Provided passage:
# Orders of Presenting Case Forms



## Kevin Beach

Fred_C ...... How can the declension of a Latin noun vary from country to country?

Moderator Note:
The thread has been split from here.


----------



## Fred_C

Kevin Beach said:


> Fred_C ...... How can the declension of a Latin noun vary from country to country?



Not the declension, 
the order in which you name the different forms.


----------



## Kevin Beach

Well, Nom, Acc, Gen, Dat, Abl. is the order in Britain too, but we add the vocative between the nominative and the accusative.


----------



## J.F. de TROYES

Kevin Beach said:


> Well, Nom, Acc, Gen, Dat, Abl. is the order in Britain too, but we add the vocative between the nominative and the accusative.


 
It's the same for vocative too, when its ending differs from the nominative. So I suppose the Latin cases are set out in the same order  whatever the language. On the other hand languages with declensions like German can follow a different order.


----------



## Fred_C

No.
In Italy, they use a different order, I am positive.
In Germany too, and I do not know if it is the same as the Italian order.
The Italian order is (if I remember well) :
Nom, Gén, Dat, Acc, Abl, Voc


----------



## Pinairun

In Spain,
Nom., Voc., Acc., Gen., Dat., Abl.

Given material:
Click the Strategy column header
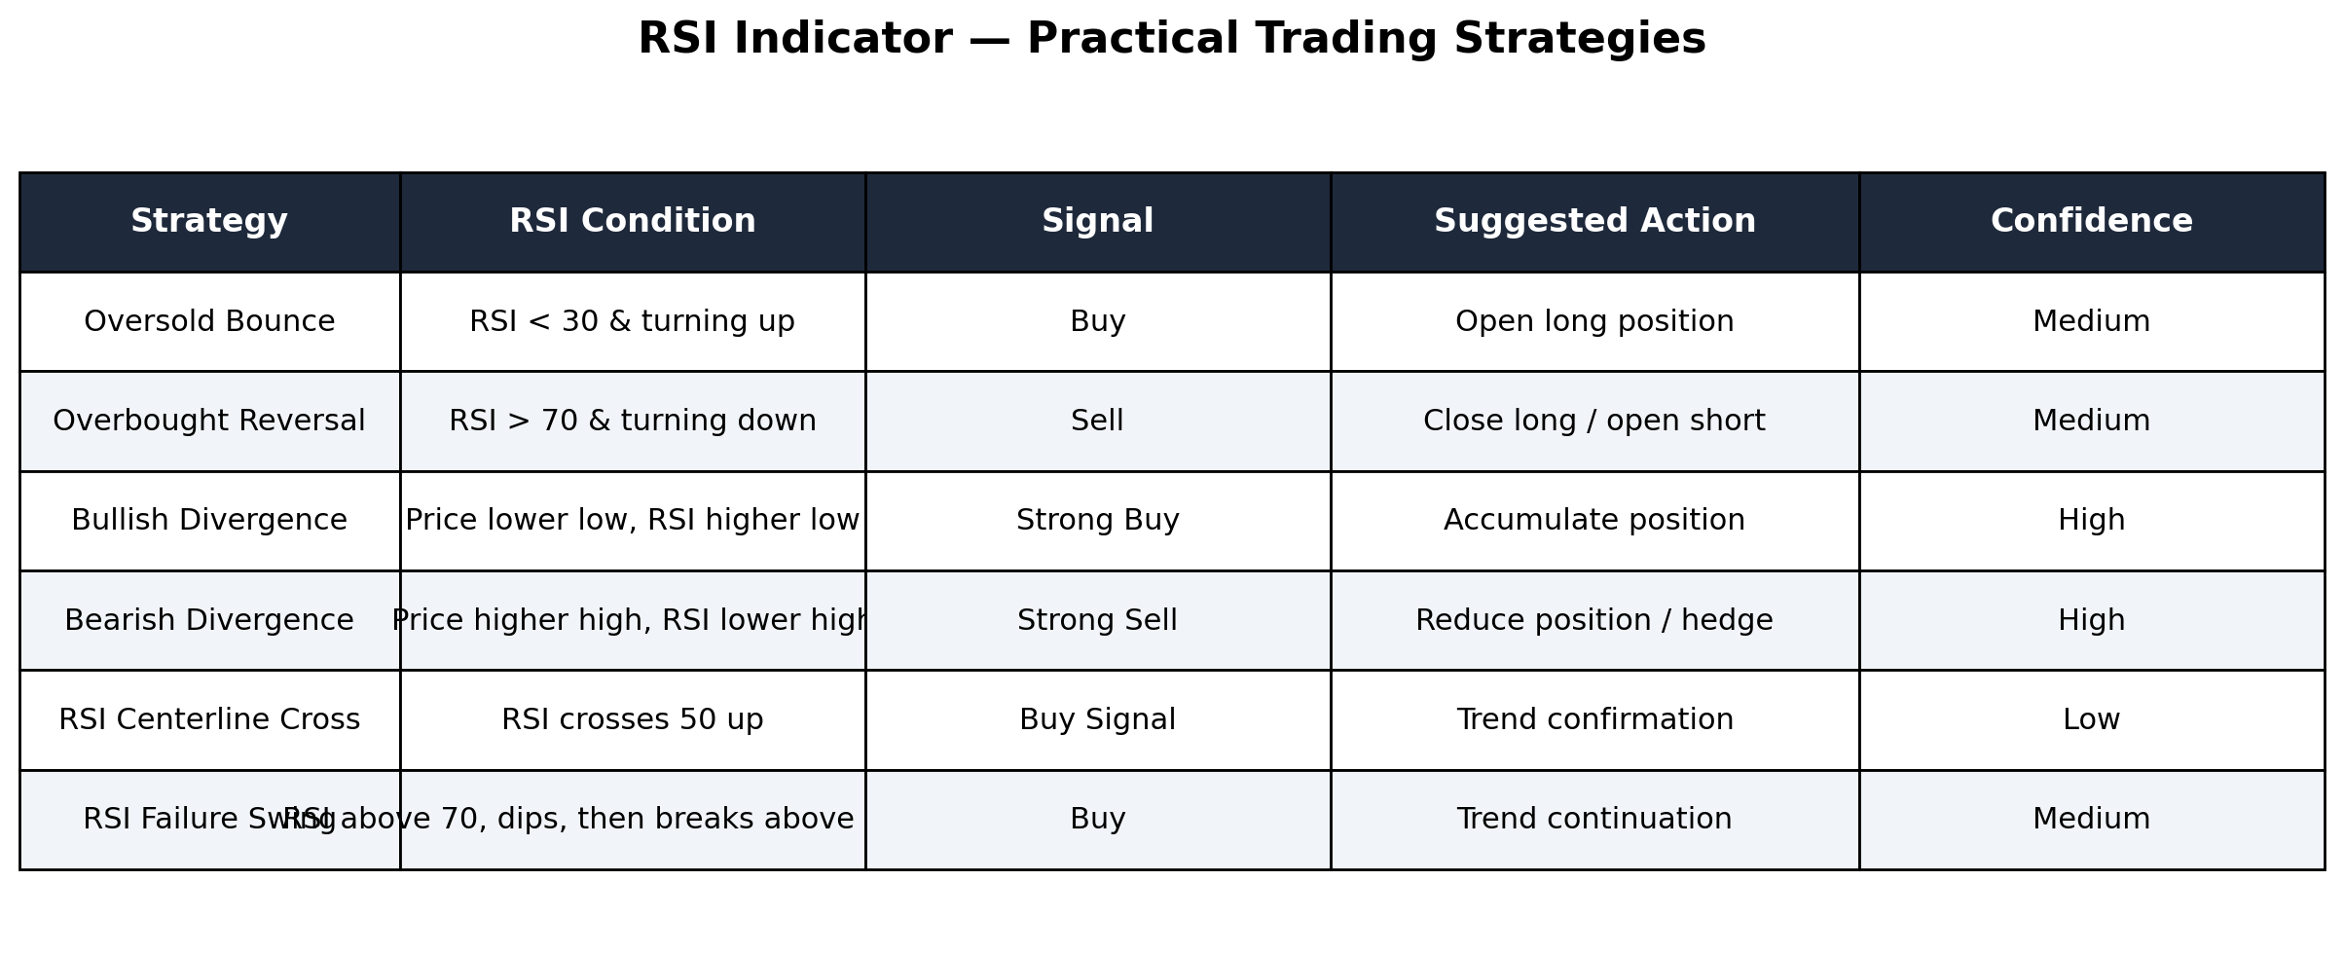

Requests:
A) List every country named in the Latin case-order thread above.
B) Write out the part of the Latin case-order thread that runs from "# Orders of" up to and including "split from here.".

Responses:
A) Britain, Italy, Germany, Spain

B)
# Orders of Presenting Case Forms



## Kevin Beach

Fred_C ...... How can the declension of a Latin noun vary from country to country?

Moderator Note:
The thread has been split from here.